ストレスケア 緊張を和らげる 呼吸法 呼吸を深め、骨格を調整するトレーニング

How to practice

STEP1
 仰向けに寝転び、椅子などに足をのせて膝を90度に曲げた状態にする

STEP2 10cmほど腰を上げる。おしりの下にタオルなどを敷いてもOK

STEP3 3分ほど、息を長く吐くことに集中しながら呼吸する

※STEP1〜3を1日1回行う


柿崎先生
 おしりの位置が高くなることによって、内臓が上にあがり横隔膜に圧が加わります。すると横隔膜は「腹横筋・背筋・骨盤底筋が正しく働いている」と錯覚し、正しく動けるようになるんだそう。これを1日1回繰り返すことで、通常の体勢でも、体が自動的に横隔膜を正しく動かすことができるようになり、また日々の生活で歪んだろっ骨の位置も正常に戻っていきます。

息を吐く筋肉を鍛える呼吸筋トレーニング

「深い呼吸」を習得する方法以外に、息を吐く筋肉・息を吸う筋肉を鍛えるトレーニングも教えていただきました。デスクでもすぐできる簡単なものなので、隙間時間に取り入れてみてください。

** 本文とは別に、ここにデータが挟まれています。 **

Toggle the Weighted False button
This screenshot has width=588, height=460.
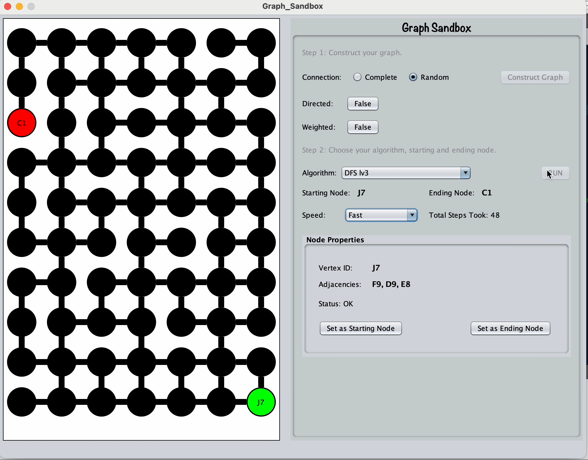click(x=363, y=127)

ストレスケア 緊張を和らげる 呼吸法 息を吐く筋肉を鍛える呼吸筋トレーニング 筋トレ

How to practice

STEP1 片手を頭の後ろに持っていき、ひじを上にあげる

STEP2 ひじをあげていない側に、息を吐きながら上体を倒す。体重はひじを上げている側の坐骨にかけるように意識

STEP3 息を吸いながらひじを下ろす

※STEP1〜3を左右5回ずつ行う

息を吸う筋肉を鍛える呼吸筋トレーニング

ストレスケア 緊張を和らげる 呼吸法 息を吸う筋肉を鍛える呼吸筋トレーニング 筋トレ

How to practice

STEP1 両手を胸の前で組む

STEP2 息を吸いながら背中を丸めて組んだ手を前に伸ばす

※STEP1〜2を5回ずつ繰り返し行う

深い呼吸を取り入れるメリット

柿崎先生 当たり前のようですが、呼吸が浅くなることによるデメリットは、呼吸が深くなると解消されます。自律神経が整って睡眠の質が向上したり、血行がよくなって冷えや便秘が解消されたりといいことずくめです。

お手元にメジャーがあれば、みぞおちのあたりにメジャーを巻いて、息を吸った状態でどのくらい膨らむかを見てみてください。5cm膨らませられていたら成功です。逆に3〜4cm程度しか変わっていなかったら、かなり呼吸が浅くなっているサインです。

Point
・自律神経が整う 

・体が動かしやすくなる
・血行がよくなる
・便秘や下痢の解消 etc...

心も体も健康に過ごすために、無意識にしている「呼吸」に今日から意識を向けてみるのはいかがでしょうか?